Bernie Sanders: Ganar perdiendo

En las últimas semanas no he dejado de sorprenderme con el nivel de polarización que despierta Hillary Clinton en los Estados Unidos. En una elección en la que lo lógico es que todos estén concentrados en qué hacer con el Nomidado republicano, es común escuchar en las calles y  medios sobre las fallas de Hillary Clinton como candidata y la posibilidad que pierda en las elecciones generales. Las razones: el nivel de descrédito que tiene al representar a la clase política establecida y los intereses privados a los que ha sido útil. Las encuestas, en noviembre, afirmaban que Clinton derrotaría a Trump, pero Bernie Sanders —el rival demócrata que se está quedando a pocos votos de ser elegido como candidato— aparece ahora como un mejor rival, y representante del estado de ánimo estadounidense.

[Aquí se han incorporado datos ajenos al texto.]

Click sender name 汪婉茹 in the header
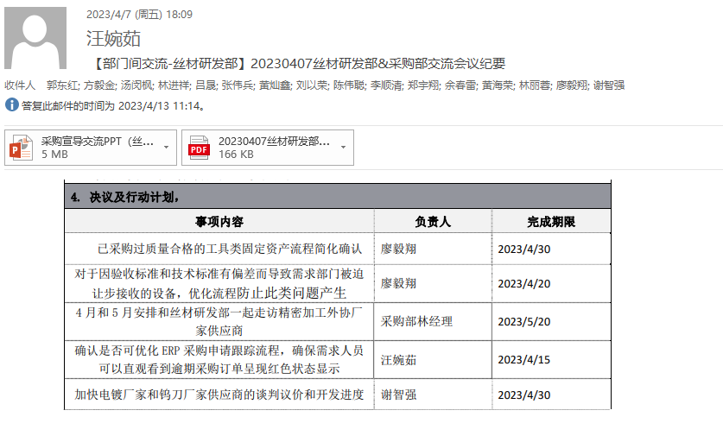click(113, 39)
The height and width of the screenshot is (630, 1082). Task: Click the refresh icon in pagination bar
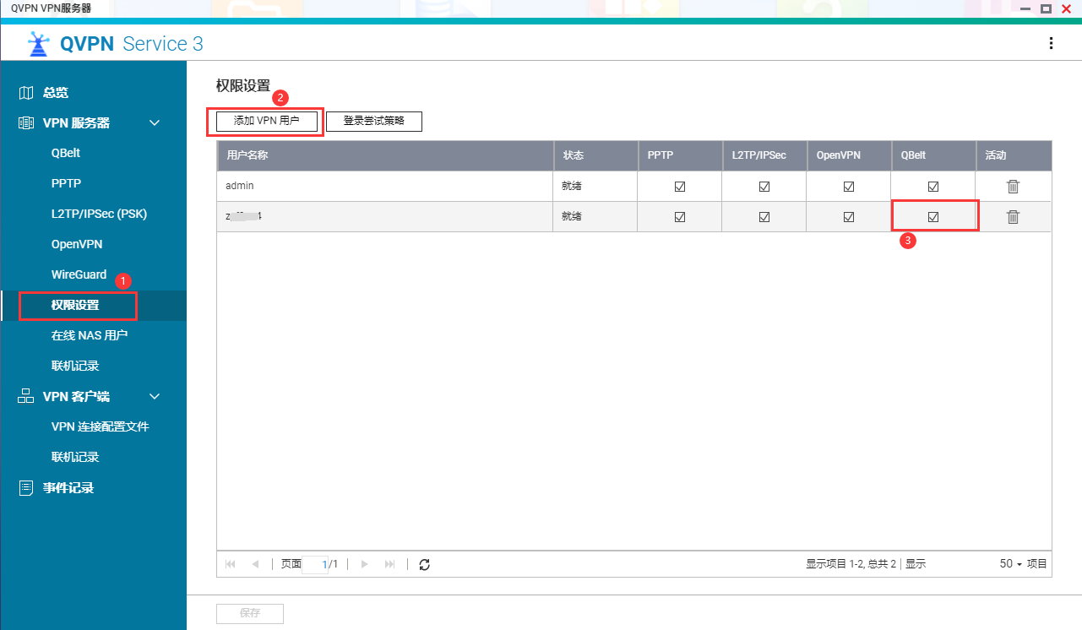(425, 564)
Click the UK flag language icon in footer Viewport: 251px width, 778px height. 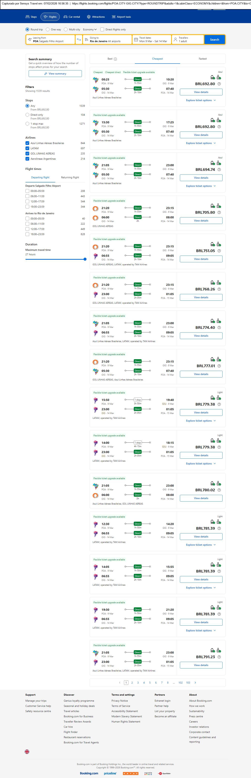[27, 752]
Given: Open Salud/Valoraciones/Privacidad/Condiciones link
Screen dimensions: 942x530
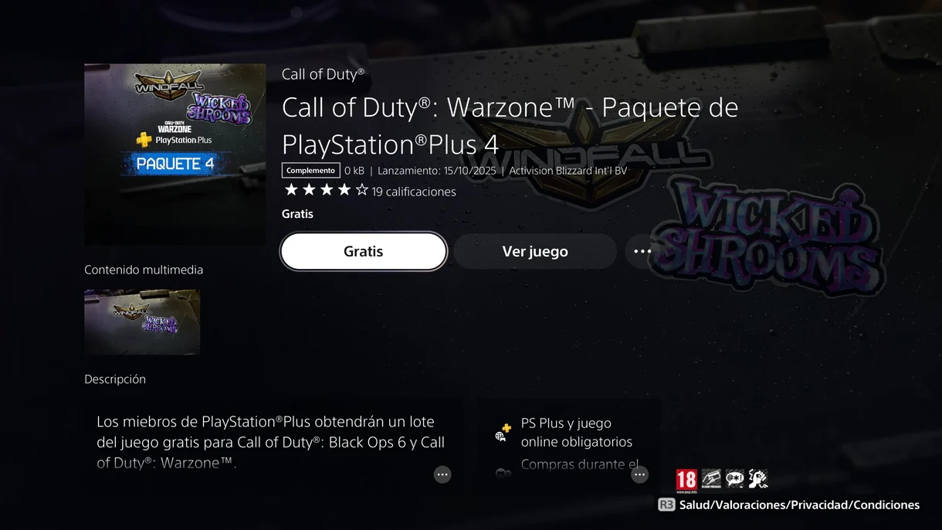Looking at the screenshot, I should tap(799, 505).
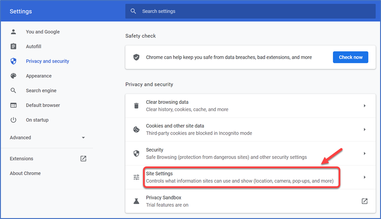Click the cookie icon for Cookies and site data
Viewport: 381px width, 219px height.
click(x=136, y=130)
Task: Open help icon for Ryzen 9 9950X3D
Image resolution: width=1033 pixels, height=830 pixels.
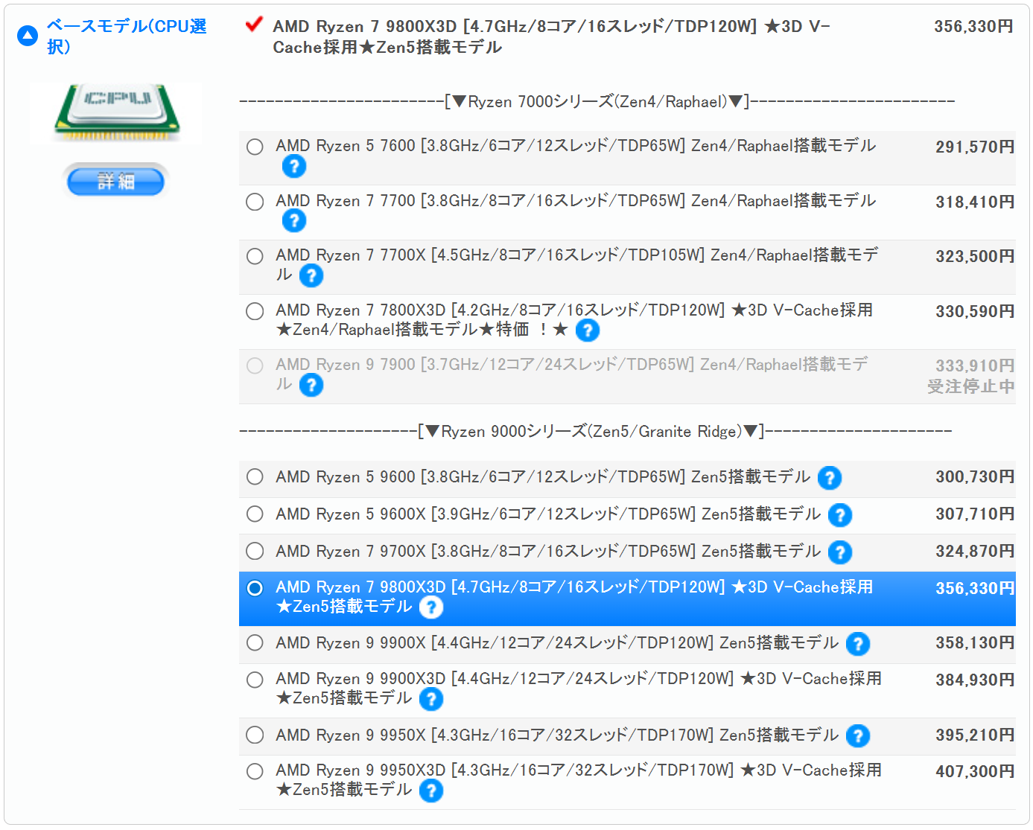Action: coord(431,791)
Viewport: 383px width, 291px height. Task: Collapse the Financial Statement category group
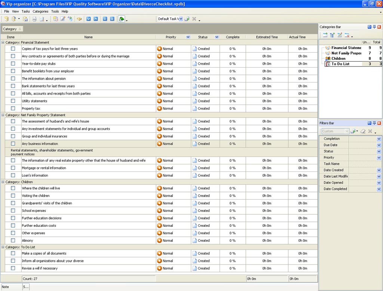click(x=3, y=43)
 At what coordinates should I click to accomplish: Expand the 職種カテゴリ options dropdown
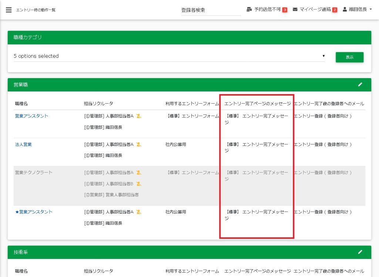tap(169, 56)

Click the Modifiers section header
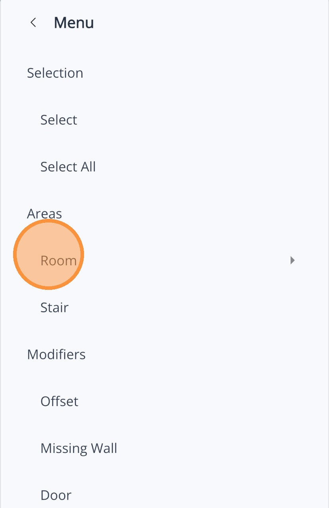(x=56, y=354)
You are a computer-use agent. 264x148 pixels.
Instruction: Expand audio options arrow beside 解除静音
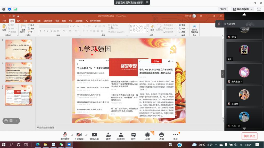tap(72, 135)
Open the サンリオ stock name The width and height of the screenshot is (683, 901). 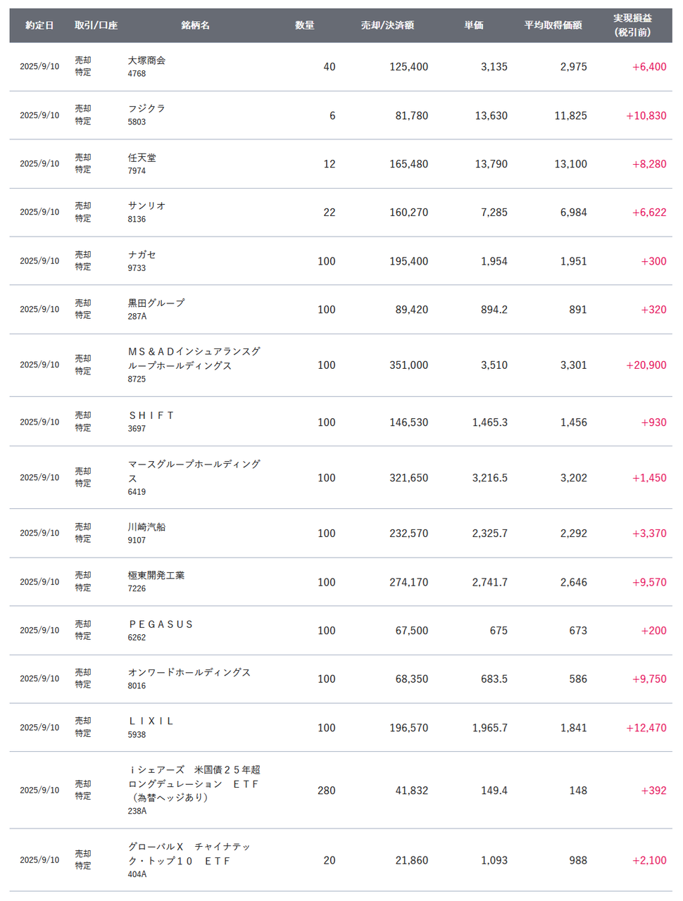pyautogui.click(x=146, y=206)
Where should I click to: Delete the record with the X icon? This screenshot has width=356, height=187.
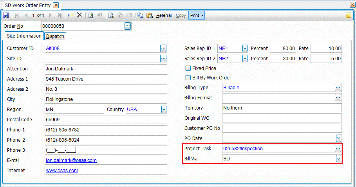tap(79, 15)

El cual está cansado de la élite económica y política.

Bernie Sanders todavía no admite su derrota; sin embargo, todos los números apuntan que empezó su campaña un poco tarde. Además, la diferencia que Clinton sacó en los Estados del Sur ha sido imposible de revertir. Sanders ha venido ganando terreno con el tiempo y en las últimas encuestas a nivel nacional ya supera a Clinton en popularidad, pero como las elecciones son por Estados su única esperanza es que el establishment demócrata gire a la izquierda al ver que Clinton no puede ganar la elección general.  No obstante, la plataforma que presentó Sanders y lo ha llevado a ser el número dos en el partido demócrata ya ha triunfado, haciendo que la campaña deje de ser un referéndum sobre Obama para convertirse en una discusión sobre: el sueldo mínimo, los derechos de los trabajadores, el calentamiento global y combatir a la especulación de Wall Street. Es decir, Sanders  ganó políticamente a pesar de haber perdido en votación.

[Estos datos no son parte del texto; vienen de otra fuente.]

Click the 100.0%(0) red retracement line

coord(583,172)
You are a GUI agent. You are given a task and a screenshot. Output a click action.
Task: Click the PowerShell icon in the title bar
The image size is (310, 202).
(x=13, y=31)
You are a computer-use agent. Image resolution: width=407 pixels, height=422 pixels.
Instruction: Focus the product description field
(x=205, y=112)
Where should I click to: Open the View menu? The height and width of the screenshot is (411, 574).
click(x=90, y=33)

Bernie tiene un campo de acción muy abierto para los futuros meses. Desde aceptar ser el vicepresidente de Clinton hasta empezar un nuevo partido, algo que sus propios simpatizantes me confesaron sería lo más lógico para su movimiento. Sin embargo, con todo lo que ha avanzado Sanders y siendo él un senador con más de 30 años de experiencia, dudo que patee el tablero y divida la votación liberal y progresista. Lo cierto es que el movimiento que representa no lo empezó él, pues viene de las marchas contra Wall Street y, claro, no terminará en esta elección, sino que tiene todavía para mucho por delante.